Atomic Diffusion in Old Stars : Testing parameter degeneracies

Abstract: The predicted primordial lithium abundance differs from observations of unevolved halo stars on the Spite plateau by a factor two to three. Surface depletion due to atomic diffusion has been suggested as a cause of this so-called cosmological lithium problem. Evolutionary abundance trends indicative of atomic diffusion have previously been identified in the metal-poor globular cluster NGC 6397 ([Fe/H] = -2), with stellar parameters deduced spectroscopically in a self-consistent manner.

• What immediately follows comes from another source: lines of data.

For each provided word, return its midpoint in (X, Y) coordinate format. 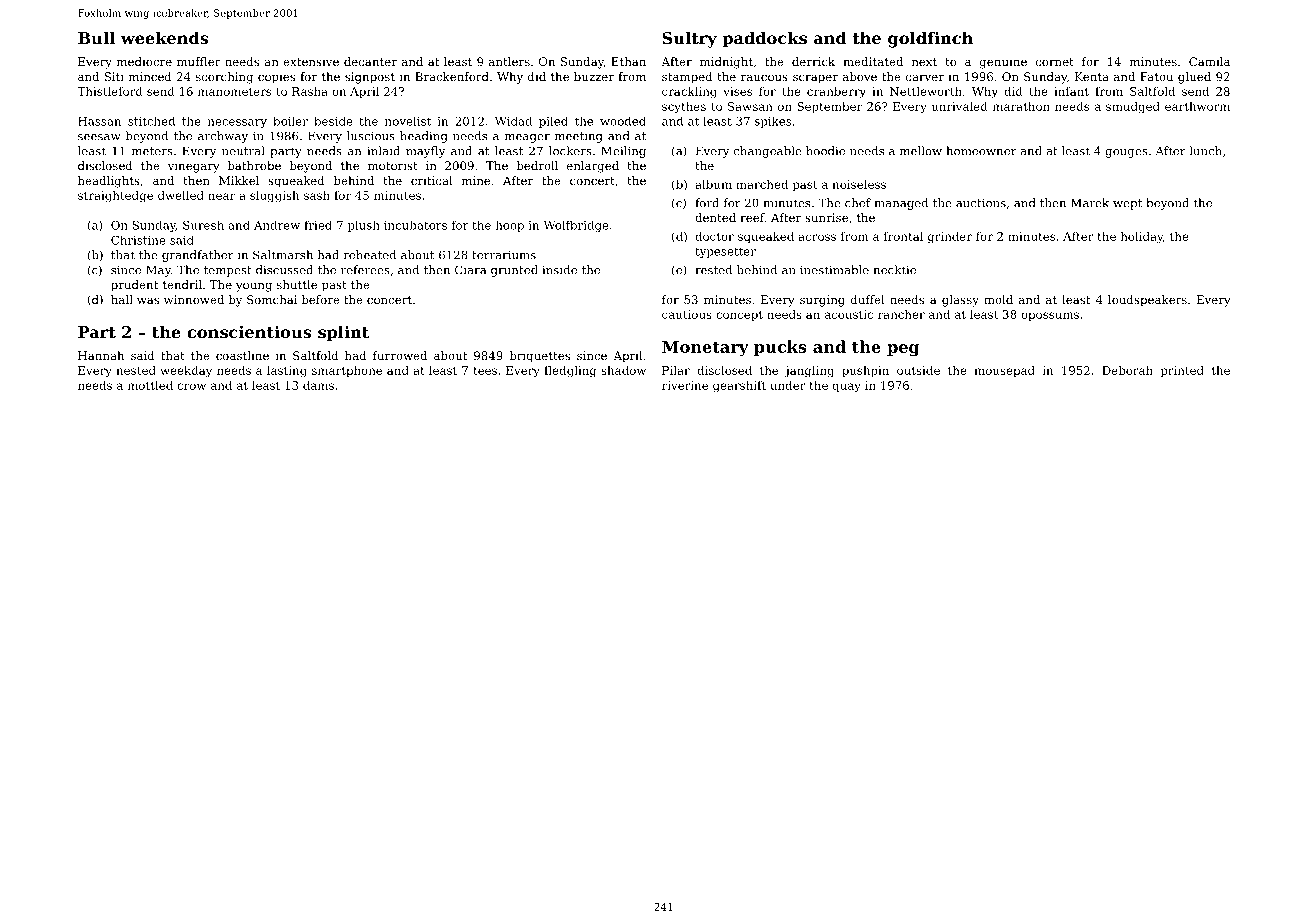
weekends (164, 37)
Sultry (690, 39)
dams (318, 385)
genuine (1003, 63)
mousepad (1004, 371)
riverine (685, 385)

Abundances of five elements (Li, Mg, Ca, Ti, and Fe) were found to be in agreement with stellar structure models including the effects of atomic diffusion and a free-parameter description of turbulent mixing at the lowest efficiency compatible with the flatness of the Spite plateau. It is our aim to evaluate the interplay of modelling assumptions and theoretical predictions under various priors, e.g. the independent age determination using the white dwarf cooling sequence, and the high efficiency of turbulent mixing recently found compatible with halo field stars. We perform self-consistent spectroscopic abundance analyses at an expanded effective temperature scale inspired by results of new photometric calibrations from the infrared flux method. The resulting abundances are compared to predictions in a grid of theoretical isochrones, chosen in light of the priors for age and efficiency of turbulent mixing. We find that the observed abundance trends are not artefacts of the effective temperature scale, as it cannot be arbitrarily modified to flatten all trends. The inferred abundance trends seem to be in agreement with predictions for an age compatible with the white dwarf cooling sequence, and a limited range of weak turbulent mixing. The inferred initial lithium abundance of these stars is merely 30 % lower than the primordial abundance, discrepant at 1.5 standard deviations. Hence, a stellar solution to the cosmological lithium problem is still within reach.